• Jerry

Percent of Revenue to Advertising

Updated: Jan 30, 2020

Walking around Annapolis, Maryland, on a chilly day in November 2009, a watch in the window of a jewelry store caught my eye. It was a Tag Heuer. Supposedly marked down from $5k to $2,500. The watch remained in my thoughts for days. I was due to retire from the Marine Corps the following summer. I eventually decided to make the watch a gift to myself for spending 20 years in the military.

In August 2016 I pawned this watch for $500 so I could make payroll for The Coffee Shelf.

Most recommendations you will read for an advertising budget, for a small business the size of The Coffee Shelf, is around 7 to 8 percent of your gross revenue. I knew this before I opened the doors in April of 2016. I was going to do everything right. By the book. Then, when I began serving customers, I found I had no money for advertising. Mistake number X in the proverbial list of the top 10 by new business owners.

I don’t believe in the “cookie cutter” business model. Especially when it comes to starting up and running a small business. You won’t find me publishing a book titled, “Jerry’s 14 steps to running a successful business.” I mean, if I did, it would probably be more like, “What Worked for Me Might Not Work for You.”

I made plenty of mistakes my first year. One of the few things I did right early on was focus on execution. I still do, but in the first year it was essentially my only focus. Operational excellence. Customer service. Product quality. If my business could not execute on these fronts, then all the advertising in the world would not save me.

I did not sit around and lament my lack of funds for advertising. There was money spent toward this. Perhaps most effective were fliers I purchased from a local graphic arts business. I did what some old timers would call “shoe leather marketing.” After work I drove to local businesses and handed out these fliers.

A lack of an advertising budget is one of the common things found among failing businesses. But it is truly cause and effect? I’m not so sure.

Of course, my experiences are, well, my experiences.

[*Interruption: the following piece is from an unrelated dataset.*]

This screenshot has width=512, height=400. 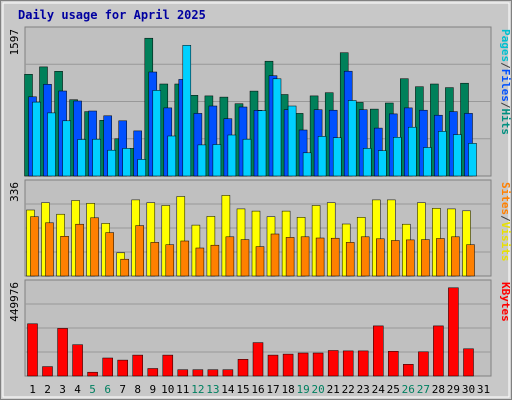 I want to click on day-label: 26, so click(x=408, y=390).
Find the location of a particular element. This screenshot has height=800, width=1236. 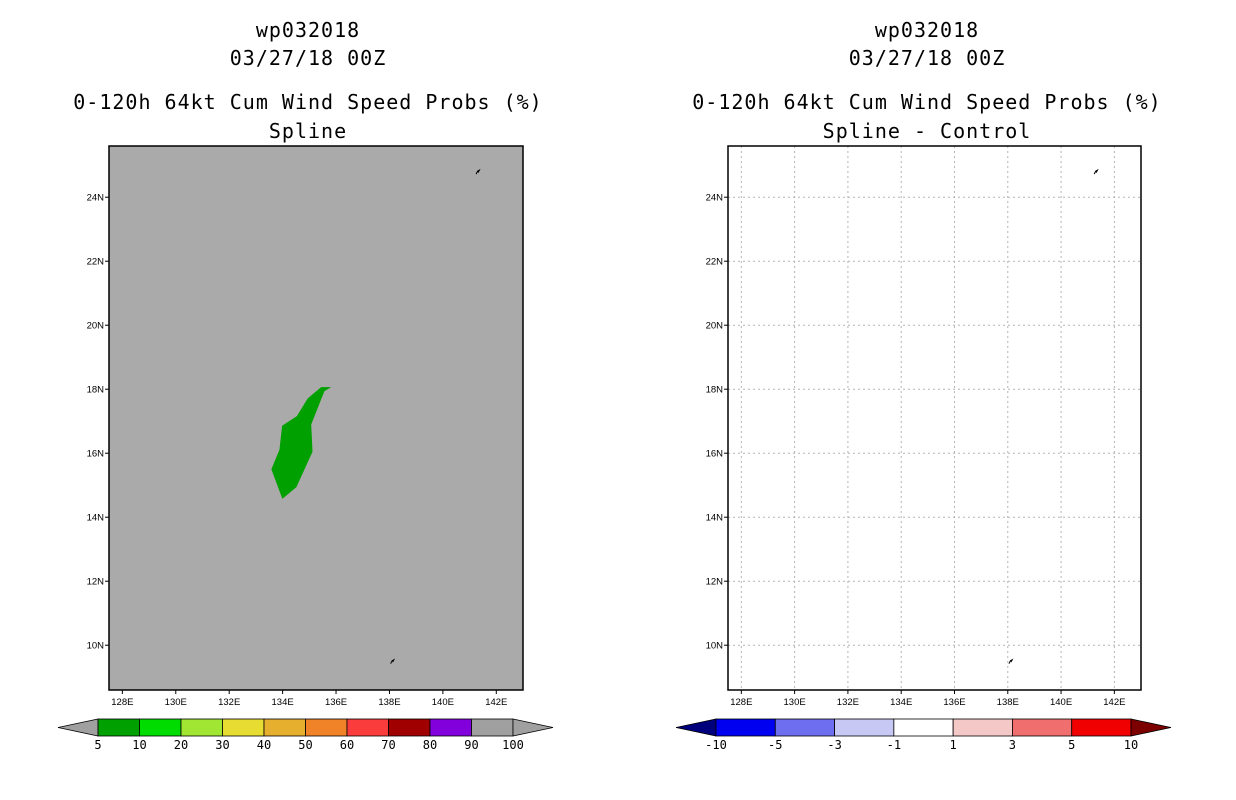

left-colorbar-label: 20 is located at coordinates (181, 745).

Not only have I been well below the standard targets for an advertising budget, the first year of existence of my coffee shop the advertising budget was less than one percent of total revenue. If I had failed in the first year, certainly any analysis performed would have highlighted this as causal effect.

We eventually became "the place to be" when it comes to study groups, book clubs, business meetings, and church groups. But it took effort with a focused advertising campaign to get there.

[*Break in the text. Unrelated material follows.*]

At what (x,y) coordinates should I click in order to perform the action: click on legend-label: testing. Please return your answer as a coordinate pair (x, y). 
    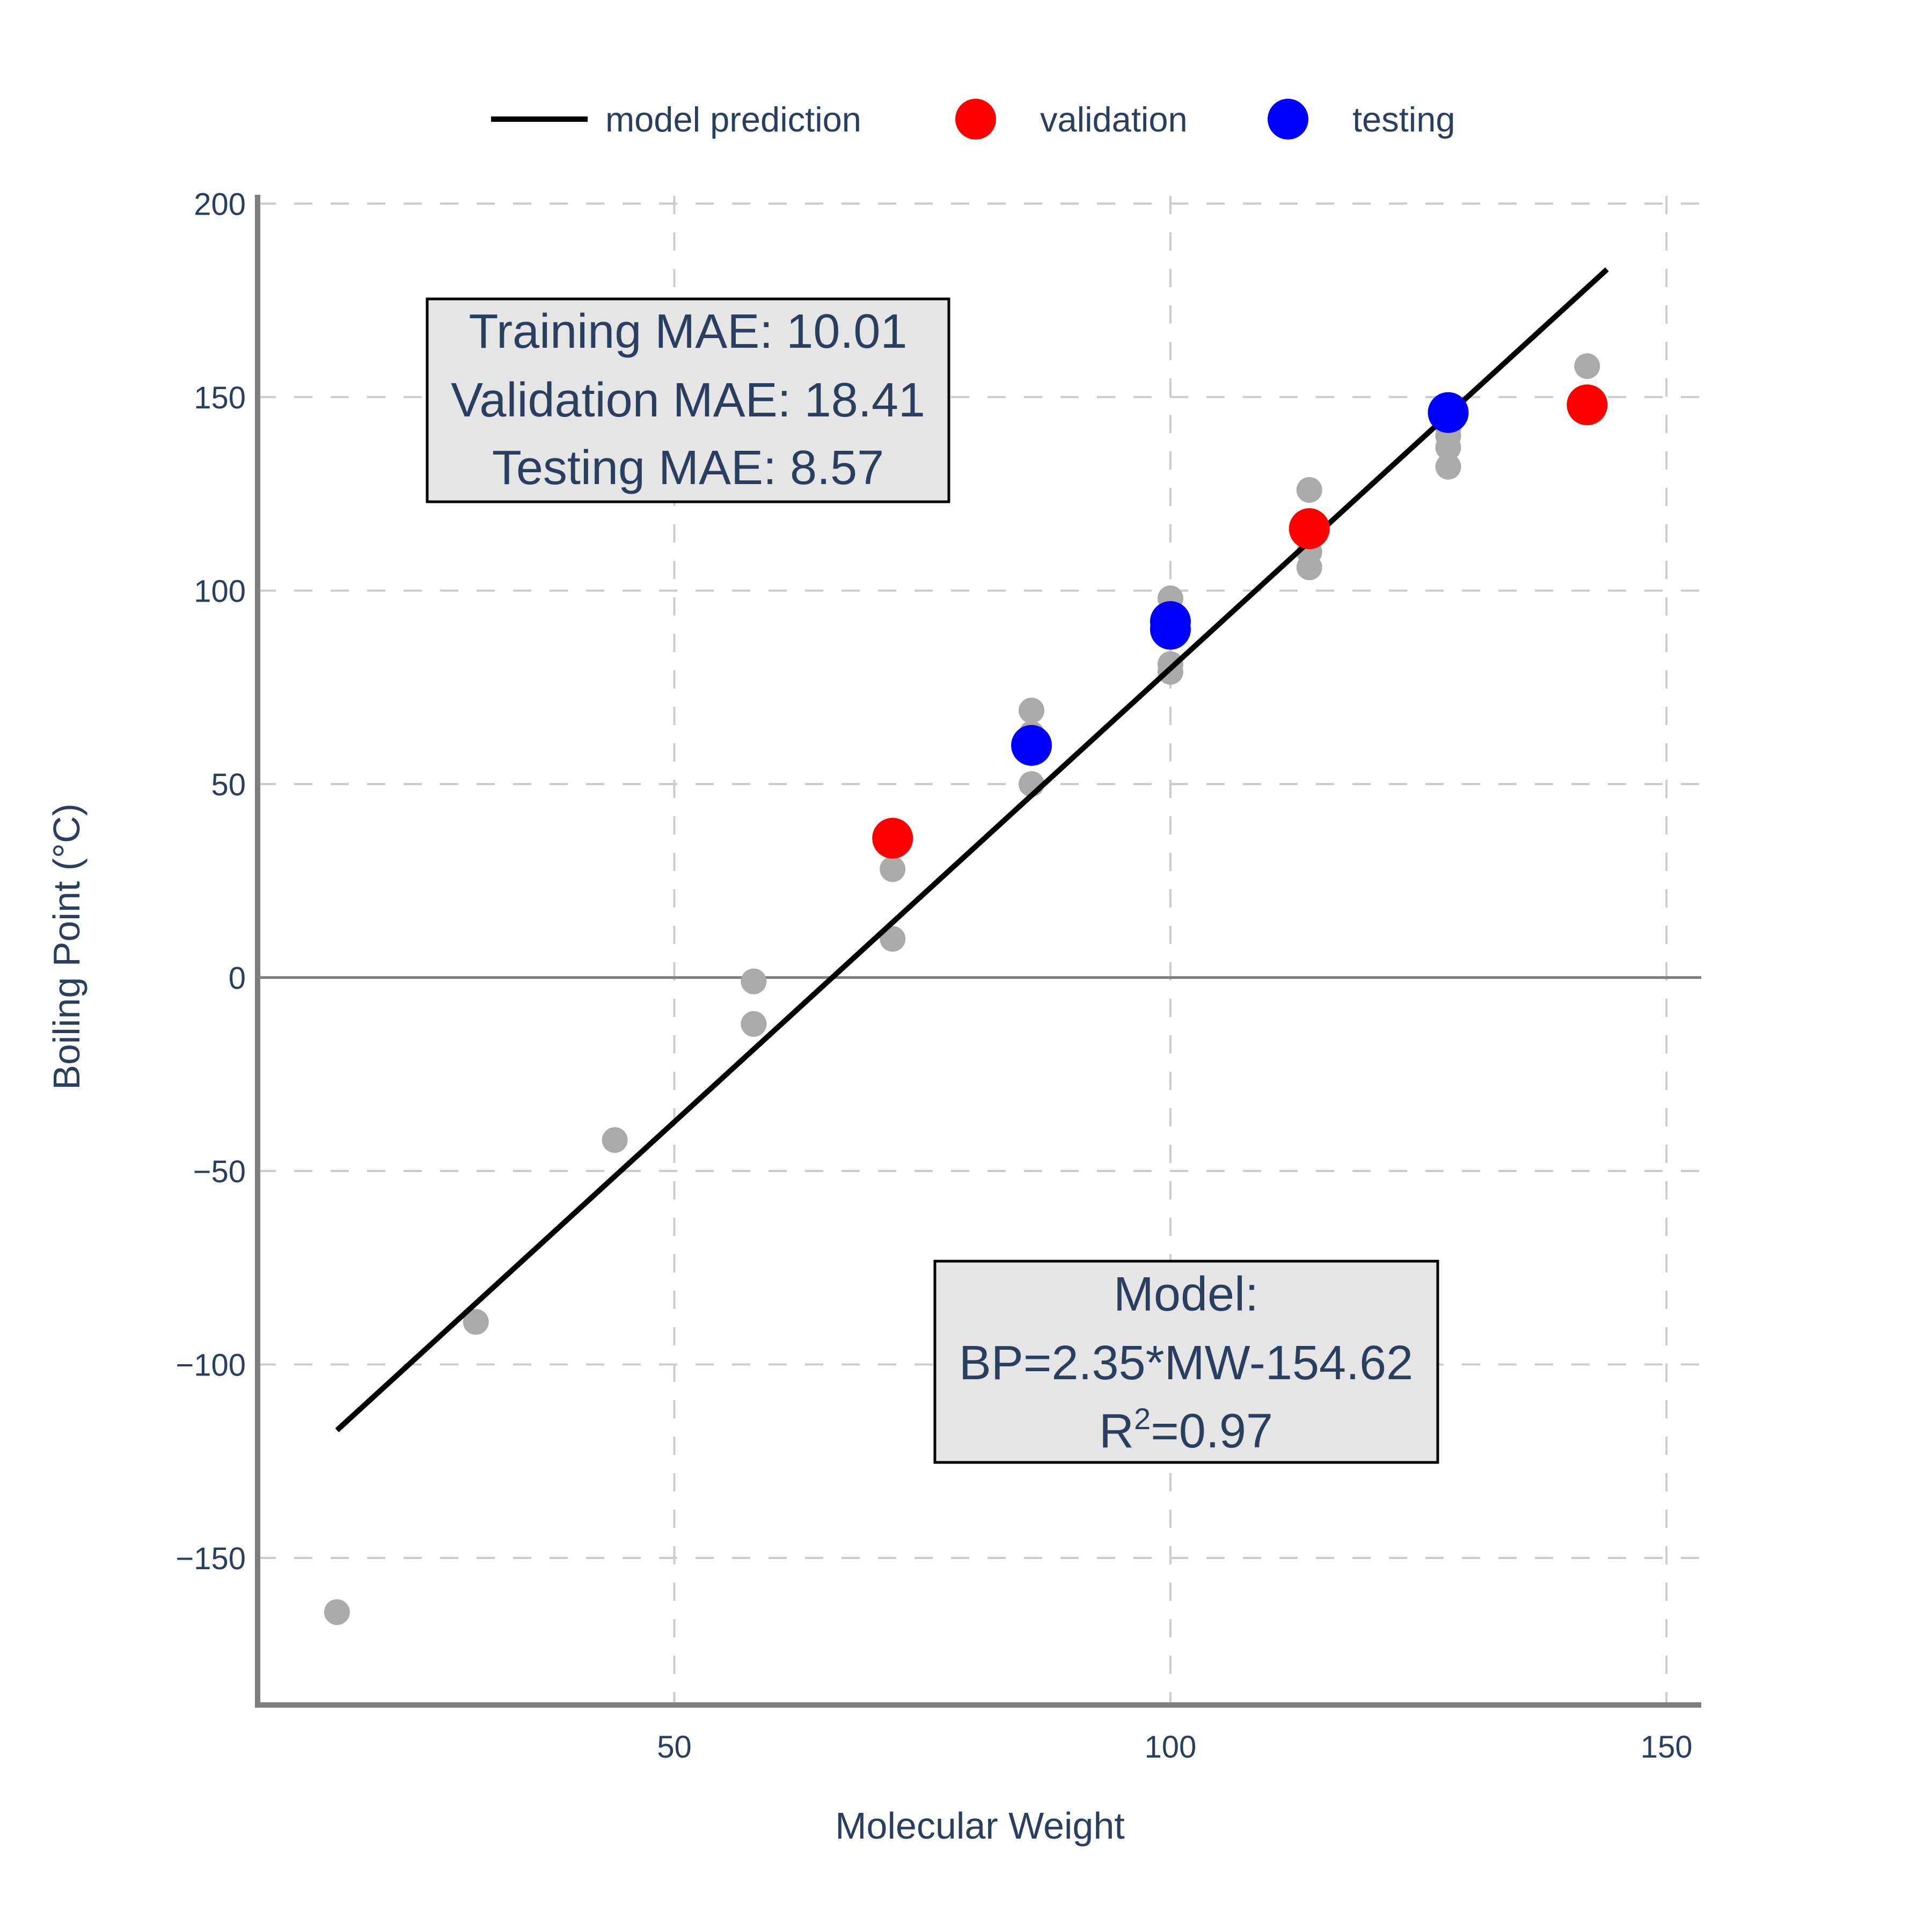
    Looking at the image, I should click on (1404, 119).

Fortunately, as we approach four years in business, The Coffee Shelf is performing strong. Not to miss-represent my current struggles. Maintaining growth, much less current revenue, remains a challenge. Just when I think I can relax my focus on advertising I find I need to ramp it back up. The point here; despite my failure to properly allocate the required funds to advertising early on, we are doing okay.

I spoke about bumper stickers in my article Let’s Teamwork This Thing. Here’s a bumper sticker for you:

  • Model your advertising platforms to best reach your target customers, and worry less about your advertising budget as a percentage of total revenue.

You might be thinking, “That’s great. How do I do this?”


Once revenue picked up enough to give me the confidence to spend money on advertising, I was faced with a dilemma. Where do I spend my advertising money? Do I go with a billboard? Radio? Magazine? All of those options were scary expensive.

Enter social media.

I had established a presence on Facebook before opening my doors, and maintained a presence, keeping the page updated and relevant. But this strategy alone wasn’t working. I had previously been resistant to Facebook advertising (boosting posts, promoting the page with money). I finally pulled the trigger. The results were almost immediate.

By September of my first year I learned that my target audience was already established. The people following me on Facebook was the demographic I wanted. When you advertise on Facebook, you begin to reach people acquainted with your followers.

I also became active on Instagram. Another important demographic. Teenagers and young adults.

My focus on these social media platforms was straight forward. To provide relevant content with quality photos. I didn’t want to just throw stuff out there. I wanted to post things which looked enticing, with witty comments.

In addition to increasing my presence on social media I did other things. Also in September of my first year I walked the local Labor Day parade and handed out fliers. That first summer I held live music events, and poetry slams. I did anything and everything I could to get a crowd of people into my coffee shop. I did this without discounting my core products (except for my grand opening).

But it was social media where I found my marketing success. Going this route is not easy. It takes patience and consistency to build your audience. Once you get there it is effective. As recently as a week before the publishing of this article I ran an advertising campaign on Facebook. I witnessed results in only two days.

I now have a small budget for print advertising. I have an advertisement in a local quarterly magazine, which distributes free to my demographic, I sponsor the High School Dance Team, and I sponsor program fliers for the local High School Choir.

I opened my business without a specific advertising plan. This might sound dangerous, but I believe most small business owners can go the same route, with the following caution. Be dedicated to figuring it out very early on. Stay focused on advertising, even if initially you have to do it on the cheap like I did. You will eventually figure out what works for you.